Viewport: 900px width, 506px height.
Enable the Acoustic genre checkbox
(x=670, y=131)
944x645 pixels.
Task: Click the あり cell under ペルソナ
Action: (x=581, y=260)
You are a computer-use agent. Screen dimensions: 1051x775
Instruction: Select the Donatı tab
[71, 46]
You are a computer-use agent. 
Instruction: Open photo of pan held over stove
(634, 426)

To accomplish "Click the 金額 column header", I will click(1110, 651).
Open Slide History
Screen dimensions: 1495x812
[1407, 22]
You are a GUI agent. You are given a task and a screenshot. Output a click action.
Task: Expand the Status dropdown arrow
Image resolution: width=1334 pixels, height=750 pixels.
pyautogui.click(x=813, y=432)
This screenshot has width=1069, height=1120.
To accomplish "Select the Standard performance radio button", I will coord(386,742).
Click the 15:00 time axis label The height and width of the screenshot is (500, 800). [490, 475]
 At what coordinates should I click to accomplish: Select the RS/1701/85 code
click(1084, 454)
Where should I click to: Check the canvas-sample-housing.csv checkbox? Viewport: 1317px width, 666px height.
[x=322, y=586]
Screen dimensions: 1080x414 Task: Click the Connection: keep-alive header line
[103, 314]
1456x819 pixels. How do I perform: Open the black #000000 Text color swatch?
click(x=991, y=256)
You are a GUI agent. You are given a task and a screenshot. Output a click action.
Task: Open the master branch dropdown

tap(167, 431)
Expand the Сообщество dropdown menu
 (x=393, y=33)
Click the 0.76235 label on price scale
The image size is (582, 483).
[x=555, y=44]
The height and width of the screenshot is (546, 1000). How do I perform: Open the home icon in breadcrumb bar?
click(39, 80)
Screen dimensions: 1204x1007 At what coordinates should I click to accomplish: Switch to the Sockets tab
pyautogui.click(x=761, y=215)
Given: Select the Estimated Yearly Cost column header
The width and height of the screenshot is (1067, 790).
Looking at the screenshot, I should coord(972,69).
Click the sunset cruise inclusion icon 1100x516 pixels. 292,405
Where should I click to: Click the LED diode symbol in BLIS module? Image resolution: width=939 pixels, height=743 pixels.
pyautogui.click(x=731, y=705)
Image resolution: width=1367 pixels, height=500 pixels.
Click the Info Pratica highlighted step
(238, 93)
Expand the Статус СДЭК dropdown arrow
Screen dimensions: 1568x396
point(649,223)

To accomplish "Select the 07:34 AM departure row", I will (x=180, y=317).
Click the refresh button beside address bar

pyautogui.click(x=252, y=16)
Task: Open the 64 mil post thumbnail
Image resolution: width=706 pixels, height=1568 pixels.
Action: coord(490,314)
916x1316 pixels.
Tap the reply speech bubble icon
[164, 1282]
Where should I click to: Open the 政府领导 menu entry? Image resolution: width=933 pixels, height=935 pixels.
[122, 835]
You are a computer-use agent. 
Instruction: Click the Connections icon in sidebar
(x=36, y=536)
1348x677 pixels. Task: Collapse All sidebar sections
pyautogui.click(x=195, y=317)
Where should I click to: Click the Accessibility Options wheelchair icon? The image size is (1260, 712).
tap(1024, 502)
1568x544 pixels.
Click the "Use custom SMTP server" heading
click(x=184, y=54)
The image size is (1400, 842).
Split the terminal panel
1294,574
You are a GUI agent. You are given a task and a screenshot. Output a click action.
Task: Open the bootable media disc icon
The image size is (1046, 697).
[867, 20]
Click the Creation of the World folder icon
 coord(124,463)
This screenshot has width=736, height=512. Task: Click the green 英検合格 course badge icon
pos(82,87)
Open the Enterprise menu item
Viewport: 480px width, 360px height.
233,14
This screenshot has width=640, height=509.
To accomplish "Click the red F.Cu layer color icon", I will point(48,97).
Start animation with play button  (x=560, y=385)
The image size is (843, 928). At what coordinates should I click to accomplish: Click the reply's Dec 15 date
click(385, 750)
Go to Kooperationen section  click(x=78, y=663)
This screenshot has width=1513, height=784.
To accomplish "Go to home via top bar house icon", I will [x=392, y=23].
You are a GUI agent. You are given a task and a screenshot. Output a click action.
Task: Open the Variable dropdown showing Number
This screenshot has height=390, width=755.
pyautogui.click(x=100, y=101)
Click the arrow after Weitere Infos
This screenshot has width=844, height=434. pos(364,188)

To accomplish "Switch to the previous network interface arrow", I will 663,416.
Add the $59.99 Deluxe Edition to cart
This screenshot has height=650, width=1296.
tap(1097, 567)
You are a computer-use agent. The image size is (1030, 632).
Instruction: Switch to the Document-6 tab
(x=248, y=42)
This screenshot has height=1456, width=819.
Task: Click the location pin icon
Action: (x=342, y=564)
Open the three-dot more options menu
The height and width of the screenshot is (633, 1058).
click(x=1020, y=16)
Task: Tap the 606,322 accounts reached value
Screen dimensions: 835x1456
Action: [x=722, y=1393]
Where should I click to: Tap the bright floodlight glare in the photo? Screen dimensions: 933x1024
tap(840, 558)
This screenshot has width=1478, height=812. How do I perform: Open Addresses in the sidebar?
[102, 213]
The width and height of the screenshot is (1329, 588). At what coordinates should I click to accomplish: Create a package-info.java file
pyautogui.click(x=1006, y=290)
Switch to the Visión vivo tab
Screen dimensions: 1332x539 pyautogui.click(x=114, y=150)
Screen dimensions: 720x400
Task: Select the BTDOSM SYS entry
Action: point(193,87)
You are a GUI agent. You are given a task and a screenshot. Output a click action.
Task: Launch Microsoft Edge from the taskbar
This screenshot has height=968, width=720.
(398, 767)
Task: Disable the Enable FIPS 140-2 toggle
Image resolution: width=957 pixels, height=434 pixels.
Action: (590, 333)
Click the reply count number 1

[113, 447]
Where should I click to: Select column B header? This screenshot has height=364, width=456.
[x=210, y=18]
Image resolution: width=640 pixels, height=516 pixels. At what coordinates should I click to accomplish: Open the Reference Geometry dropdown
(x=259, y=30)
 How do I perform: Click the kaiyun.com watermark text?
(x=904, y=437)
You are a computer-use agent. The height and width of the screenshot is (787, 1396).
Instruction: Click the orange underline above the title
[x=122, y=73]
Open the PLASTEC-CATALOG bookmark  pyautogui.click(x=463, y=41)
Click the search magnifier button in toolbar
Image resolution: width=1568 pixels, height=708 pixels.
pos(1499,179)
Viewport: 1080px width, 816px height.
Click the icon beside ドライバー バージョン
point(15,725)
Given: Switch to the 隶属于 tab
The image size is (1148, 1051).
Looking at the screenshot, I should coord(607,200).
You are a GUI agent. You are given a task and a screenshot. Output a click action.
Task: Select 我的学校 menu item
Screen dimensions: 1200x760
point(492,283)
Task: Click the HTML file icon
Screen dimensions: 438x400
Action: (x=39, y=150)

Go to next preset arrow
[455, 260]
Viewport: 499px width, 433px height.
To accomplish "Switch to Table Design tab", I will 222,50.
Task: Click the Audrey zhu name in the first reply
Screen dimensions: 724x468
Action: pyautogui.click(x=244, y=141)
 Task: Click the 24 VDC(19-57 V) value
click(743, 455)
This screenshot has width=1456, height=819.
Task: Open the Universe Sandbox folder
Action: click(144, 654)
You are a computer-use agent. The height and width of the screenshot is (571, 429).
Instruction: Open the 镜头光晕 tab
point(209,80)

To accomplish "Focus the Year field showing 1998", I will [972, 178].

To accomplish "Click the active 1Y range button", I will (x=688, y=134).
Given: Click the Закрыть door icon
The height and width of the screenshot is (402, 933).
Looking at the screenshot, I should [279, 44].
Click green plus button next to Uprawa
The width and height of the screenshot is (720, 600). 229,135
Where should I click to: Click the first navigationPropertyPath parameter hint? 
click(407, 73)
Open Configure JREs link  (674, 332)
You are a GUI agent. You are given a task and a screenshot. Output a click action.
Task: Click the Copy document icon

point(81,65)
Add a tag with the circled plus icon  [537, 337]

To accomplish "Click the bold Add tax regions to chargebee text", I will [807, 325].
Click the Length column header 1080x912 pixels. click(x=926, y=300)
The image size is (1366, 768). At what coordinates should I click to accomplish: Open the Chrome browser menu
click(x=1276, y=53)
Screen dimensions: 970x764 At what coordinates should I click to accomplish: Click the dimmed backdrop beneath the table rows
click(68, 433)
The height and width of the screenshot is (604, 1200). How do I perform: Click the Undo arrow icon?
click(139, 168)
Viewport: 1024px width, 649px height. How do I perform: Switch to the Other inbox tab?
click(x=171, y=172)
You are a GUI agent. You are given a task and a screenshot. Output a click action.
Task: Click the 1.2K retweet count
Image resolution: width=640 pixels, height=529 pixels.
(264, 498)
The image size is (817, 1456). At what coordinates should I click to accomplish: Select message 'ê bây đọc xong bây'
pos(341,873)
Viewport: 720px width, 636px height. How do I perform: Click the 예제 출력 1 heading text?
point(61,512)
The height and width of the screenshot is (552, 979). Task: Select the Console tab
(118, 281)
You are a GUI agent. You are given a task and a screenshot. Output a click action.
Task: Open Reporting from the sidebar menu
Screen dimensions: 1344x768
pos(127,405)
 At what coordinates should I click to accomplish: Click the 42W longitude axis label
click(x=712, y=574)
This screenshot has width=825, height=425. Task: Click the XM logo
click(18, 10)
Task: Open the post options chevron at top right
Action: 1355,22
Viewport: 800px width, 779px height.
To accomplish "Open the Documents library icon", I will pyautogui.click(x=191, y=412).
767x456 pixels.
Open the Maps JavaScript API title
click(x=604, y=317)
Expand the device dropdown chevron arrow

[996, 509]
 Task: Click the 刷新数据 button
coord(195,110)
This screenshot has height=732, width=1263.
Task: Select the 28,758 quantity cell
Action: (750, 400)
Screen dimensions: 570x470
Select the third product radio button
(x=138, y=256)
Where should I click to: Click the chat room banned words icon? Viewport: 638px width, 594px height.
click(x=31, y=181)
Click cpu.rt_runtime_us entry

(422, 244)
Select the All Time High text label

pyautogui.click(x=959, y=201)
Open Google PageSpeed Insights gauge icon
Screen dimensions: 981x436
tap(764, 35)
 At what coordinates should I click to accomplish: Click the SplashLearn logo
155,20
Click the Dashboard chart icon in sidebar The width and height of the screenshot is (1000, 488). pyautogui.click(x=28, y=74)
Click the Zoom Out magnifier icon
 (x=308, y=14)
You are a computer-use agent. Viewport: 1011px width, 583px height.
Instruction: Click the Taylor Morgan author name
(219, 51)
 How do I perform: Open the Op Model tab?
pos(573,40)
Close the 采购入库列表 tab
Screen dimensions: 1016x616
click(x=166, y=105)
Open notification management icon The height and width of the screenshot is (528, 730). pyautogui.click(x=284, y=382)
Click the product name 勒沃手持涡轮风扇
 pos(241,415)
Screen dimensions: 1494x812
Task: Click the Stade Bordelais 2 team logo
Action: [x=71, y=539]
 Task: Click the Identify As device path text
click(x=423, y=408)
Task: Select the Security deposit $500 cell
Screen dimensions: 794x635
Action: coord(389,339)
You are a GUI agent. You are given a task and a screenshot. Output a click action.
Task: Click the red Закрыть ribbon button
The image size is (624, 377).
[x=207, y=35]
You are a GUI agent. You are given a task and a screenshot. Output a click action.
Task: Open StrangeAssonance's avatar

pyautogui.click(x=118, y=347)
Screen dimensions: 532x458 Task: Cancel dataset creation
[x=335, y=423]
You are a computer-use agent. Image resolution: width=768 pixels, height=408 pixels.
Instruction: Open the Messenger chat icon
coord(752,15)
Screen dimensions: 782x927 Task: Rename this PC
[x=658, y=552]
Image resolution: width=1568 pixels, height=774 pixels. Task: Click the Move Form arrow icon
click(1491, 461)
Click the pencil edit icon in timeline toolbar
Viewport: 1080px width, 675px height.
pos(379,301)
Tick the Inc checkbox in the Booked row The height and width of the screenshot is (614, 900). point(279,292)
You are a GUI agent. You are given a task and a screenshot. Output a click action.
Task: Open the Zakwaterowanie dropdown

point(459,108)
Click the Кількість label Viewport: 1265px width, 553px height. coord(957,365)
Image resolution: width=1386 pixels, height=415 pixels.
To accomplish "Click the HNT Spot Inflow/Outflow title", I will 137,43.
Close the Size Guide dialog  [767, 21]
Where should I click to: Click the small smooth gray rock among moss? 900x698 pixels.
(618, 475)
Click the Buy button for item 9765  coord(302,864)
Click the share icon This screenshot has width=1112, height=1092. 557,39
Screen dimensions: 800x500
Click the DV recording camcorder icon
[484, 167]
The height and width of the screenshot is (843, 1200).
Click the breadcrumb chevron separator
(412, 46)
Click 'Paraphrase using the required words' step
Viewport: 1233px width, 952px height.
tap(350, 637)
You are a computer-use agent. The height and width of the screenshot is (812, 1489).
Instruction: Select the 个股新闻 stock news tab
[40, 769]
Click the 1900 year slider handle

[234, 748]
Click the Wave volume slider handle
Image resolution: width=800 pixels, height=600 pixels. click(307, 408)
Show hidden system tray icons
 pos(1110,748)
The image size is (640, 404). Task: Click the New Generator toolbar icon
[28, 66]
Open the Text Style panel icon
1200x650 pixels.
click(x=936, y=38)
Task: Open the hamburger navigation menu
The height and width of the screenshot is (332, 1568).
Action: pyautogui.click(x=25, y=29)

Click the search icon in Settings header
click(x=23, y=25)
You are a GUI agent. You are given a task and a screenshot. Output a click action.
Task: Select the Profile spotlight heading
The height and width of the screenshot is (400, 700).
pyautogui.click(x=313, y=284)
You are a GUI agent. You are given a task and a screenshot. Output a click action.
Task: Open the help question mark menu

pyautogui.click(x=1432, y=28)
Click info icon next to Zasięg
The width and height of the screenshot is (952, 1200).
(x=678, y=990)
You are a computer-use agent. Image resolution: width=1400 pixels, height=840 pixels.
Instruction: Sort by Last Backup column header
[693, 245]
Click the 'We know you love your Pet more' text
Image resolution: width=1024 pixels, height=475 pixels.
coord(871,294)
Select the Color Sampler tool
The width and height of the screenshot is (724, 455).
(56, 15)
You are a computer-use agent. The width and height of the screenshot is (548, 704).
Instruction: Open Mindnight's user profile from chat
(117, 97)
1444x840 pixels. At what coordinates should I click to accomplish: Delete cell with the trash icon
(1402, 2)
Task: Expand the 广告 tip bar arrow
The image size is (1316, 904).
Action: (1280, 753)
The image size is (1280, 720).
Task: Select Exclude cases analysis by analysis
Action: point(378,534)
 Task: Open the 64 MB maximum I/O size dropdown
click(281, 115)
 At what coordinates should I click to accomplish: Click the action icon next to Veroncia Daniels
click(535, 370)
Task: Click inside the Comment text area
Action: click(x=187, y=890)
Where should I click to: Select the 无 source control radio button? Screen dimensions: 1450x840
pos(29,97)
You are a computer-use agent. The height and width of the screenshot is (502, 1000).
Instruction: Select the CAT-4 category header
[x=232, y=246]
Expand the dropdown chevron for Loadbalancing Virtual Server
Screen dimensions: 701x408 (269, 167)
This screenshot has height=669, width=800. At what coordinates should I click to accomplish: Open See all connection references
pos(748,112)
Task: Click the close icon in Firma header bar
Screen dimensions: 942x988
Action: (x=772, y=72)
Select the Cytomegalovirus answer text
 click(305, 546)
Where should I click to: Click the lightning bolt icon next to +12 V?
• • • • •
● **REQUIRED WORK**: What lines of the material above hold the string "more"? Please copy them.

● **EXERCISE ANSWER**:
Open the three-dot more options menu
Click the 'We know you love your Pet more' text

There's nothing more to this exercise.